* start Rows *

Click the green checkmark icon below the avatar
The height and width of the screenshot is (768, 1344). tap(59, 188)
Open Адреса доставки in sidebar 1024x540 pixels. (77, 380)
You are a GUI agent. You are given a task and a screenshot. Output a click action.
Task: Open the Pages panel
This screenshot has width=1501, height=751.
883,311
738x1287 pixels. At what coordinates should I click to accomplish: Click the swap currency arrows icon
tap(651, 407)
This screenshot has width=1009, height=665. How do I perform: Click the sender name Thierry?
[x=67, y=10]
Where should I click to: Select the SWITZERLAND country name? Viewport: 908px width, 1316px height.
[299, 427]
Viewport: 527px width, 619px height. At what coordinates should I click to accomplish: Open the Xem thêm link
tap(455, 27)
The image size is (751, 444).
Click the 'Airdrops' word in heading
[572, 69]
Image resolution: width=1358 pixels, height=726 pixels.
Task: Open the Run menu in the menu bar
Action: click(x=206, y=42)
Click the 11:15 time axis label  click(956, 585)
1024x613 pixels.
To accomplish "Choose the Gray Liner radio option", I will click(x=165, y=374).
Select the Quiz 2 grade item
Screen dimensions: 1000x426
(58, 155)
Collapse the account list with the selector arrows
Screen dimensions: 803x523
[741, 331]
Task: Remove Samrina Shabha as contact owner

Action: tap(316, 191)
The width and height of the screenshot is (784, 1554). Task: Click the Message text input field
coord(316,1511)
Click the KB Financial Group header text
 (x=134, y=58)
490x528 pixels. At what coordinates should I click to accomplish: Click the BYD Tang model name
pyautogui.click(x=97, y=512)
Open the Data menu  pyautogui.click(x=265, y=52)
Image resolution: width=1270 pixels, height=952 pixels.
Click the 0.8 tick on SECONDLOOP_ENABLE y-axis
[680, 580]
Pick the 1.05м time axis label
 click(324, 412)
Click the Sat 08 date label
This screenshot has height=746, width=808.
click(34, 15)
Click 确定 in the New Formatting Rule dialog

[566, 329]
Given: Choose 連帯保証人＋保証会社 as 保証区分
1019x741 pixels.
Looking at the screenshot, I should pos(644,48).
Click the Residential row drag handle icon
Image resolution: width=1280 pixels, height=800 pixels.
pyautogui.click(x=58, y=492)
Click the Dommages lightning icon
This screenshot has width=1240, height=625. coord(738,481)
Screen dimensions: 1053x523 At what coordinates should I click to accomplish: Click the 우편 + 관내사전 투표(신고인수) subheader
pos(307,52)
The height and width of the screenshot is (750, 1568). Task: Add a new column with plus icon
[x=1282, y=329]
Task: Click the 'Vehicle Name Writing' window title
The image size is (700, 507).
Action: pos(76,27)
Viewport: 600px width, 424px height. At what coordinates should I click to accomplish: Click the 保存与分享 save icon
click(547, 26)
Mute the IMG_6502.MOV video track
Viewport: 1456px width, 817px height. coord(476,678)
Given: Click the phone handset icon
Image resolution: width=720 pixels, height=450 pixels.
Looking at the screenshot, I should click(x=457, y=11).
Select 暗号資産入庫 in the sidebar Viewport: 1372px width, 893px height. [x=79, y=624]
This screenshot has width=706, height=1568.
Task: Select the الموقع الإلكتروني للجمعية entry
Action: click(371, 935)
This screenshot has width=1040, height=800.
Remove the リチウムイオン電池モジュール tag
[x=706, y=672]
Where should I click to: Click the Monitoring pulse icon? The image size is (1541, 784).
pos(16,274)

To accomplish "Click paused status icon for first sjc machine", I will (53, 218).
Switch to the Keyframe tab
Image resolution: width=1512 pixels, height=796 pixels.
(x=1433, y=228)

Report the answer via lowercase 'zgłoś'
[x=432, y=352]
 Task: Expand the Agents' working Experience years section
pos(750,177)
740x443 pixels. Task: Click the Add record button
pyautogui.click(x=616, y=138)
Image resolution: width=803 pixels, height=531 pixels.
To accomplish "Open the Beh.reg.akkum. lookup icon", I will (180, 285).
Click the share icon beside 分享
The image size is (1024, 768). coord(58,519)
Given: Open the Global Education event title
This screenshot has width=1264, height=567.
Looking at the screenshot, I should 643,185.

* end Rows *

→ **Task brief**:
Reproduce all of the data above in full, keeping every line unchanged.

→ **The result**:
Click the green checkmark icon below the avatar
The height and width of the screenshot is (768, 1344). tap(59, 188)
Open Адреса доставки in sidebar 1024x540 pixels. (77, 380)
You are a GUI agent. You are given a task and a screenshot. Output a click action.
Task: Open the Pages panel
This screenshot has width=1501, height=751.
883,311
738x1287 pixels. At what coordinates should I click to accomplish: Click the swap currency arrows icon
tap(651, 407)
This screenshot has width=1009, height=665. How do I perform: Click the sender name Thierry?
[x=67, y=10]
Where should I click to: Select the SWITZERLAND country name? Viewport: 908px width, 1316px height.
[299, 427]
Viewport: 527px width, 619px height. At what coordinates should I click to accomplish: Open the Xem thêm link
tap(455, 27)
The image size is (751, 444).
Click the 'Airdrops' word in heading
[572, 69]
Image resolution: width=1358 pixels, height=726 pixels.
Task: Open the Run menu in the menu bar
Action: click(x=206, y=42)
Click the 11:15 time axis label  click(956, 585)
1024x613 pixels.
To accomplish "Choose the Gray Liner radio option", I will click(x=165, y=374).
Select the Quiz 2 grade item
Screen dimensions: 1000x426
(58, 155)
Collapse the account list with the selector arrows
Screen dimensions: 803x523
[741, 331]
Task: Remove Samrina Shabha as contact owner

Action: tap(316, 191)
The width and height of the screenshot is (784, 1554). Task: Click the Message text input field
coord(316,1511)
Click the KB Financial Group header text
 (x=134, y=58)
490x528 pixels. At what coordinates should I click to accomplish: Click the BYD Tang model name
pyautogui.click(x=97, y=512)
Open the Data menu  pyautogui.click(x=265, y=52)
Image resolution: width=1270 pixels, height=952 pixels.
Click the 0.8 tick on SECONDLOOP_ENABLE y-axis
[680, 580]
Pick the 1.05м time axis label
 click(324, 412)
Click the Sat 08 date label
This screenshot has height=746, width=808.
click(34, 15)
Click 确定 in the New Formatting Rule dialog

[566, 329]
Given: Choose 連帯保証人＋保証会社 as 保証区分
1019x741 pixels.
Looking at the screenshot, I should pos(644,48).
Click the Residential row drag handle icon
Image resolution: width=1280 pixels, height=800 pixels.
pyautogui.click(x=58, y=492)
Click the Dommages lightning icon
This screenshot has width=1240, height=625. coord(738,481)
Screen dimensions: 1053x523 At what coordinates should I click to accomplish: Click the 우편 + 관내사전 투표(신고인수) subheader
pos(307,52)
The height and width of the screenshot is (750, 1568). Task: Add a new column with plus icon
[x=1282, y=329]
Task: Click the 'Vehicle Name Writing' window title
The image size is (700, 507).
Action: pos(76,27)
Viewport: 600px width, 424px height. At what coordinates should I click to accomplish: Click the 保存与分享 save icon
click(547, 26)
Mute the IMG_6502.MOV video track
Viewport: 1456px width, 817px height. coord(476,678)
Given: Click the phone handset icon
Image resolution: width=720 pixels, height=450 pixels.
Looking at the screenshot, I should click(x=457, y=11).
Select 暗号資産入庫 in the sidebar Viewport: 1372px width, 893px height. [x=79, y=624]
This screenshot has width=706, height=1568.
Task: Select the الموقع الإلكتروني للجمعية entry
Action: click(371, 935)
This screenshot has width=1040, height=800.
Remove the リチウムイオン電池モジュール tag
[x=706, y=672]
Where should I click to: Click the Monitoring pulse icon? The image size is (1541, 784).
pos(16,274)

To accomplish "Click paused status icon for first sjc machine", I will (53, 218).
Switch to the Keyframe tab
Image resolution: width=1512 pixels, height=796 pixels.
(x=1433, y=228)

Report the answer via lowercase 'zgłoś'
[x=432, y=352]
 Task: Expand the Agents' working Experience years section
pos(750,177)
740x443 pixels. Task: Click the Add record button
pyautogui.click(x=616, y=138)
Image resolution: width=803 pixels, height=531 pixels.
To accomplish "Open the Beh.reg.akkum. lookup icon", I will (180, 285).
Click the share icon beside 分享
The image size is (1024, 768). coord(58,519)
Given: Open the Global Education event title
This screenshot has width=1264, height=567.
Looking at the screenshot, I should 643,185.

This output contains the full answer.